'''
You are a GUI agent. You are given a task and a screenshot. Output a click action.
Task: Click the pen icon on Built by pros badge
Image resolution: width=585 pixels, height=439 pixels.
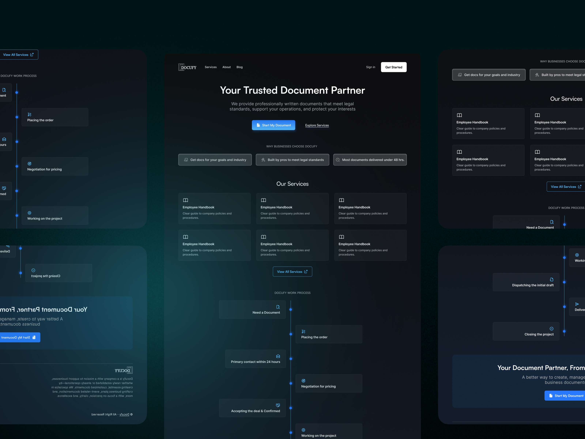263,160
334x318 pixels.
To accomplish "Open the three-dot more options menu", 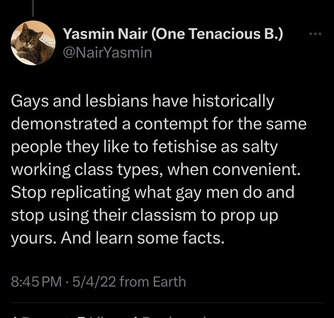I will 315,34.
'''
Which lines in the rows above contain the string "pixels"? Pull out each one and copy it in full.

Image resolution: width=585 pixels, height=439 pixels.
334x318 pixels.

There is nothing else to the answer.